Work to be completed: Find the word "Given" in the listing. Copy out each line where it occurs.
--------
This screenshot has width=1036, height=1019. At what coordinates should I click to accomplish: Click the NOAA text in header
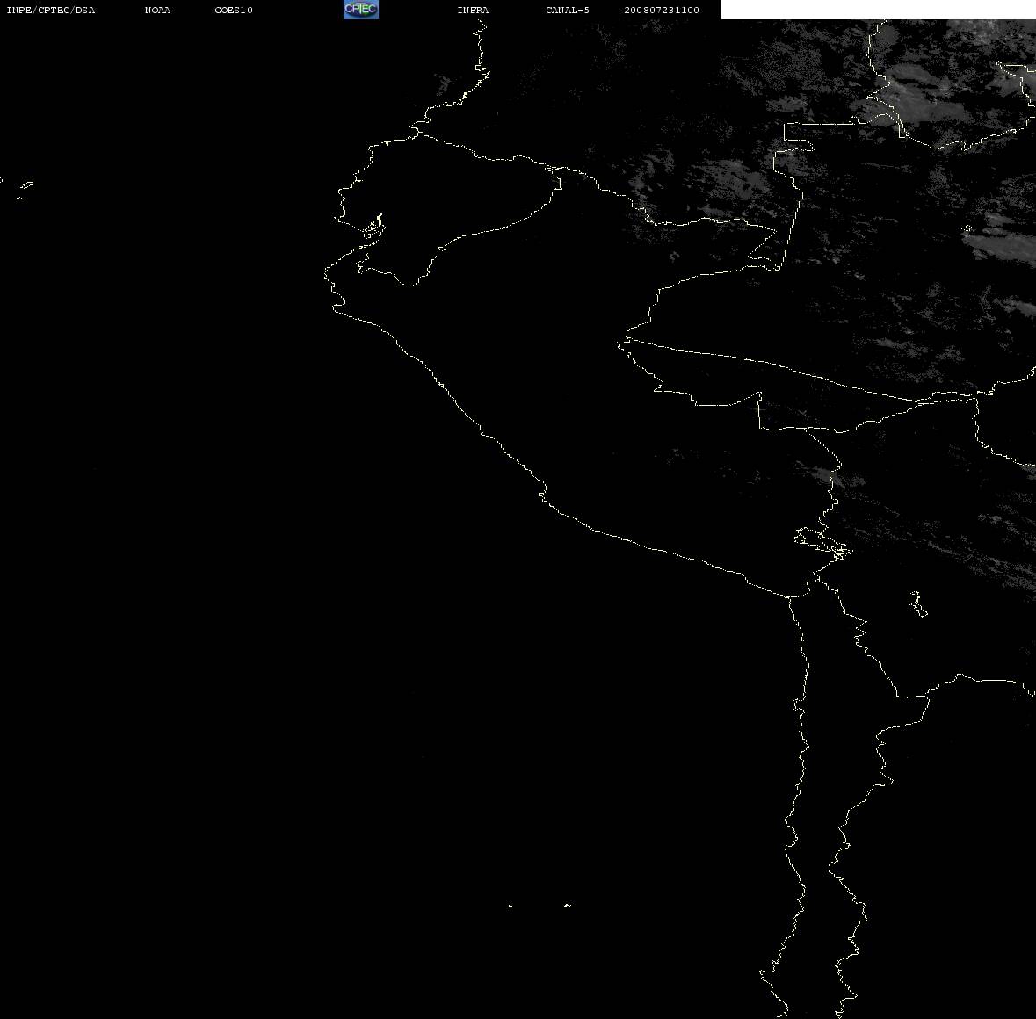pos(157,10)
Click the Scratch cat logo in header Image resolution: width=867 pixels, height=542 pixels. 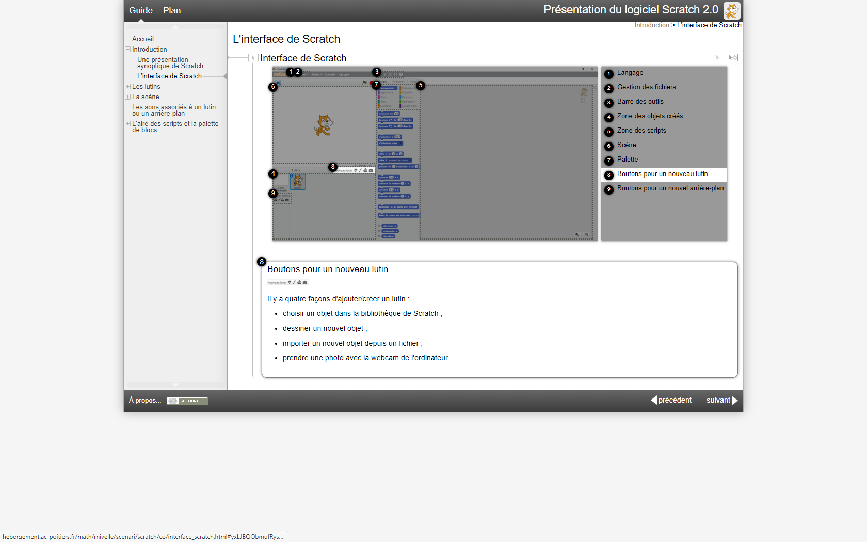pyautogui.click(x=731, y=11)
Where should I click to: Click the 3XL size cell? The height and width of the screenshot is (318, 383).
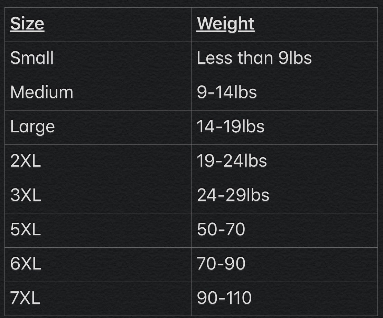click(98, 196)
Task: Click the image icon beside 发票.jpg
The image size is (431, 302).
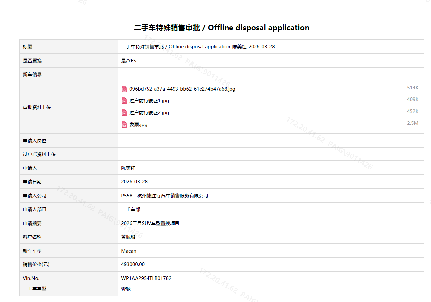Action: pos(124,124)
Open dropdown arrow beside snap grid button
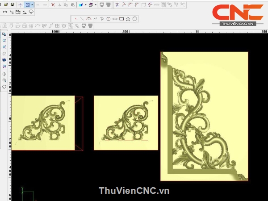 pyautogui.click(x=32, y=4)
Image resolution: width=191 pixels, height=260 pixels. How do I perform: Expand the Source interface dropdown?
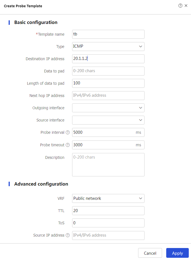[x=108, y=120]
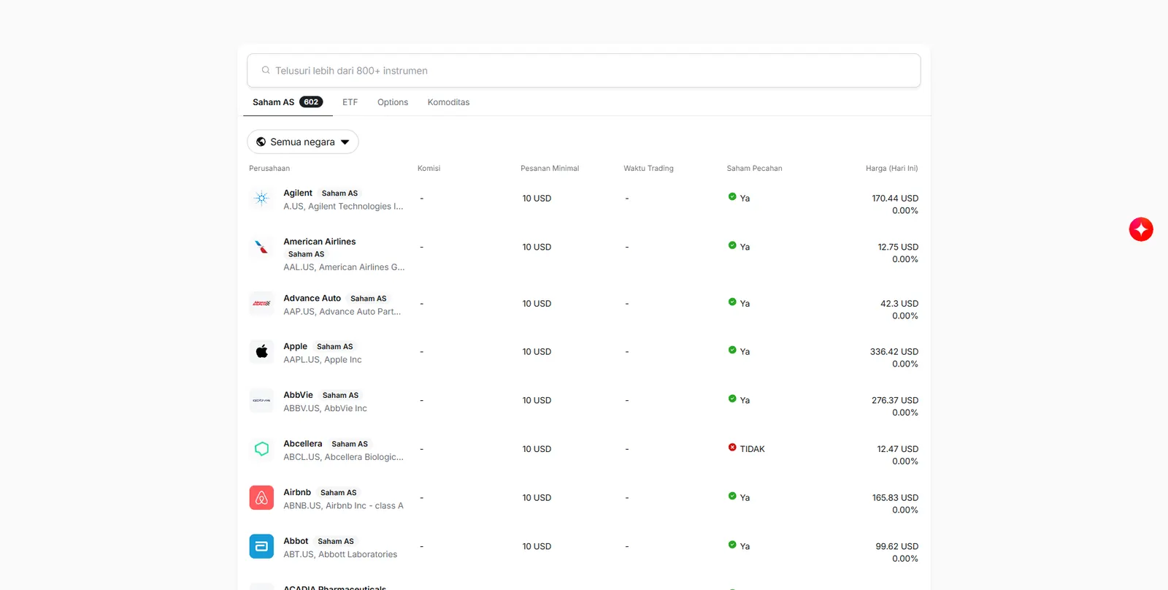Click the globe icon in country filter
1168x590 pixels.
261,142
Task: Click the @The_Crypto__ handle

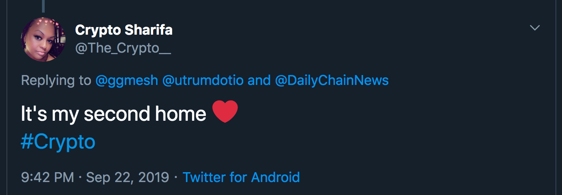Action: (x=123, y=48)
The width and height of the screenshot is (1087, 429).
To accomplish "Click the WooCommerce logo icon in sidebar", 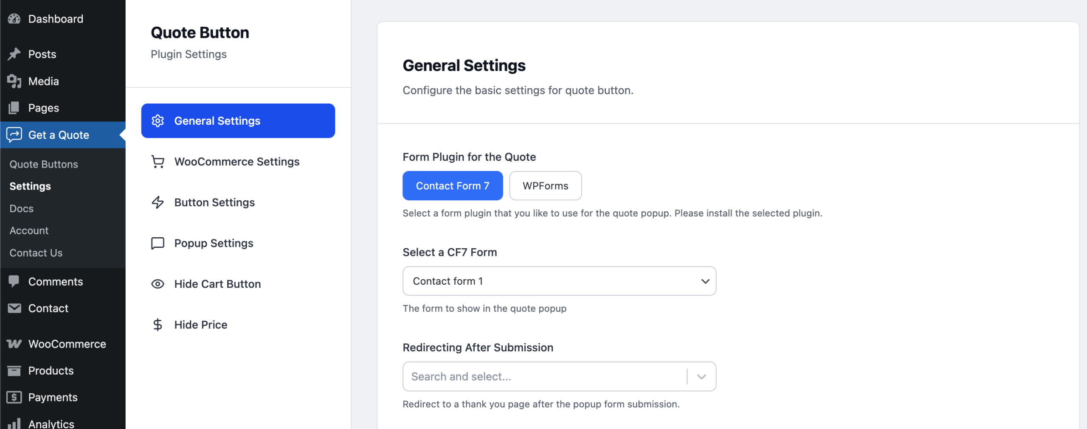I will 14,344.
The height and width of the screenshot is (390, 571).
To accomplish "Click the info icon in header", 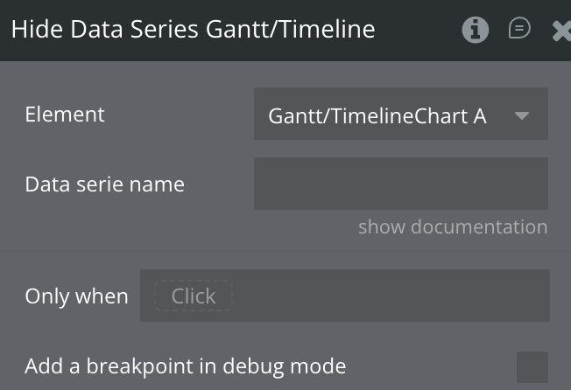I will pos(476,30).
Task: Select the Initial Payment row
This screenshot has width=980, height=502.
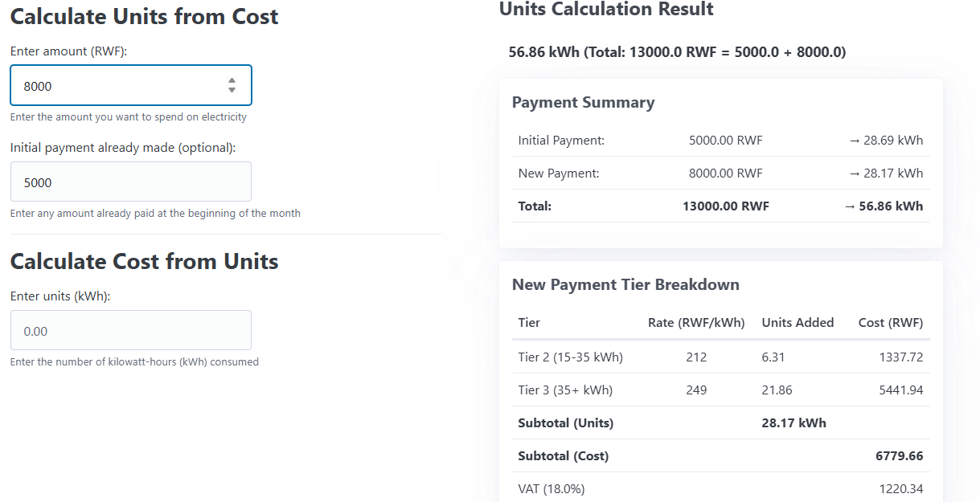Action: tap(720, 140)
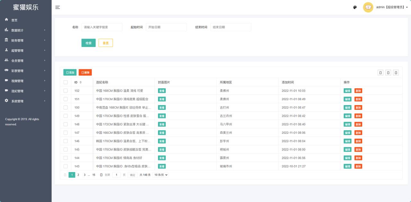
Task: Toggle the select-all checkbox in table header
Action: (66, 82)
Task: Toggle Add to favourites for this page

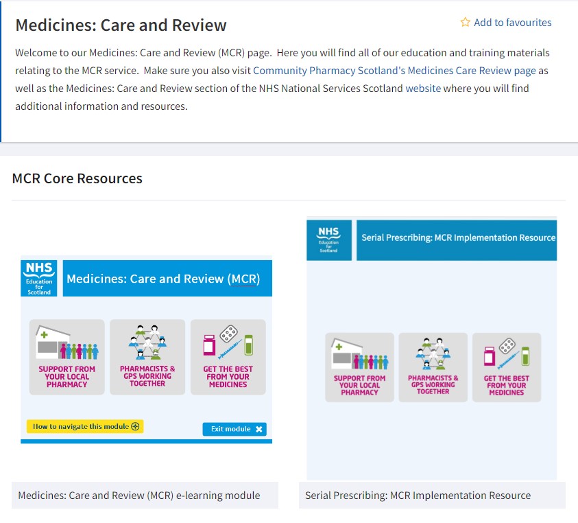Action: [x=511, y=23]
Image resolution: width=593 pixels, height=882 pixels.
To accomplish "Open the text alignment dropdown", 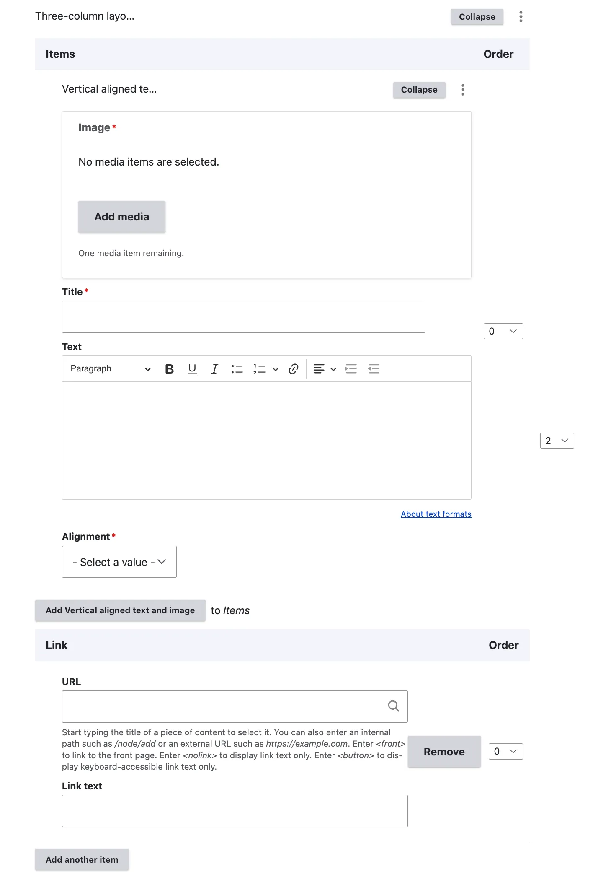I will [325, 369].
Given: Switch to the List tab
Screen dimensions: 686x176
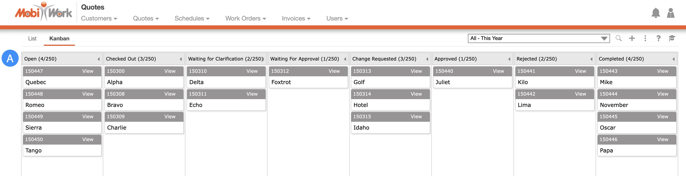Looking at the screenshot, I should click(x=32, y=39).
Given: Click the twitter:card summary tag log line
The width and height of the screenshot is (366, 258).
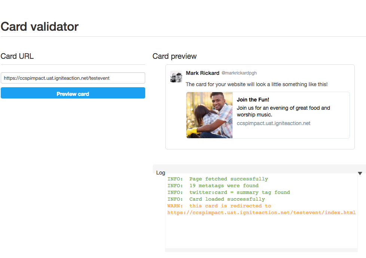Looking at the screenshot, I should [229, 192].
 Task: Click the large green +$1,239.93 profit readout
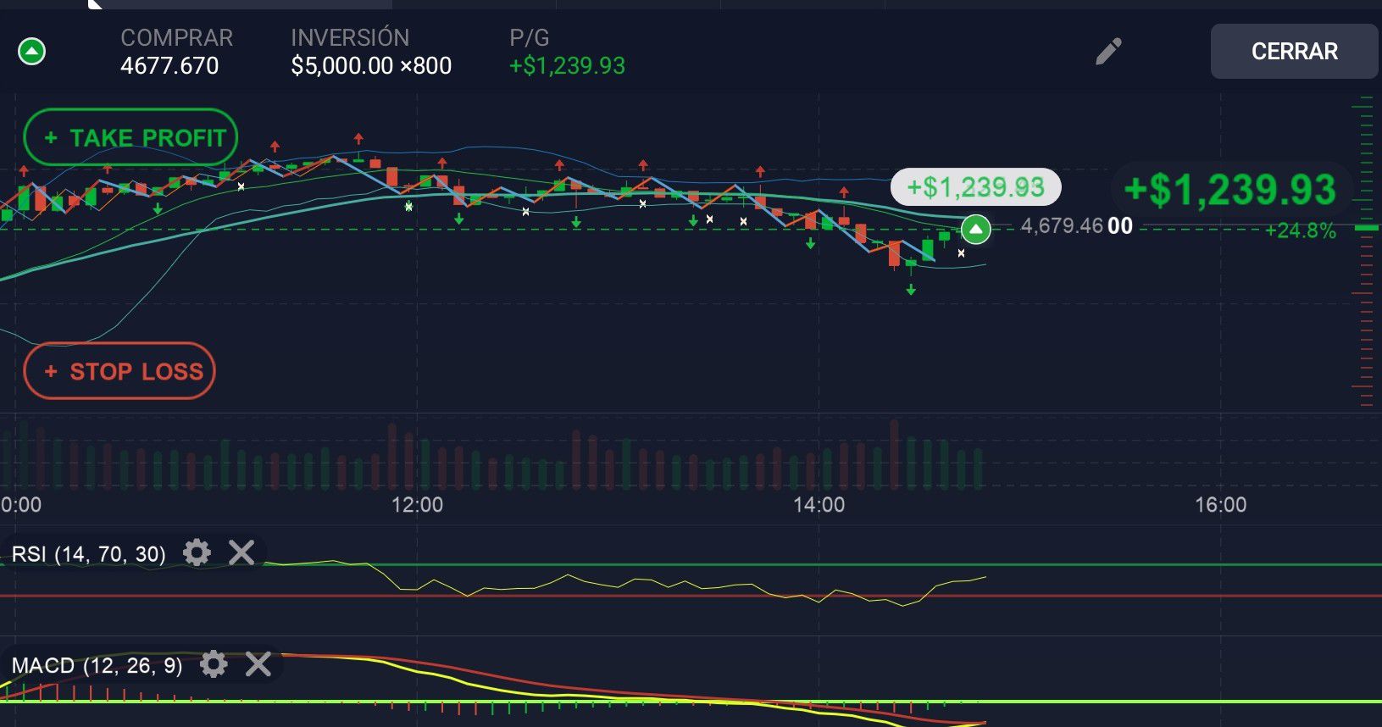(x=1229, y=190)
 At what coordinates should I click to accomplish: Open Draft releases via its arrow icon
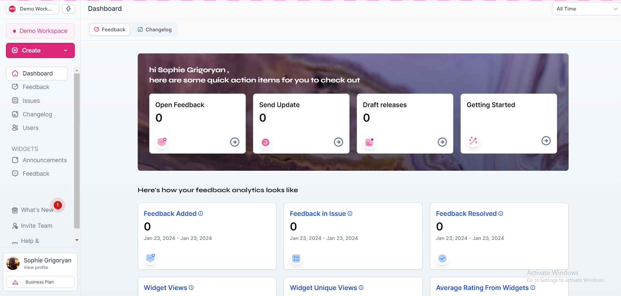coord(442,142)
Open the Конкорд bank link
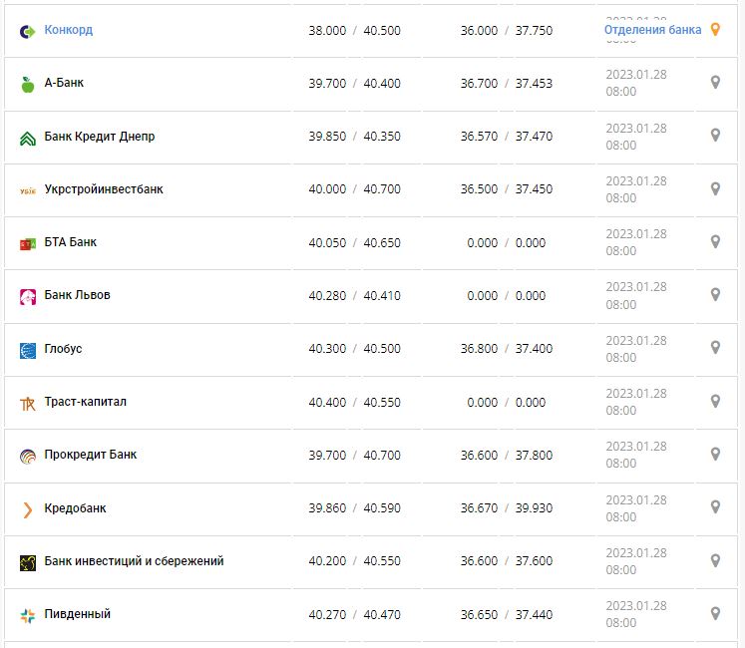 68,30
--------
Output of the task:
Given: Switch to the List tab
Given: Click the twitter:card summary tag log line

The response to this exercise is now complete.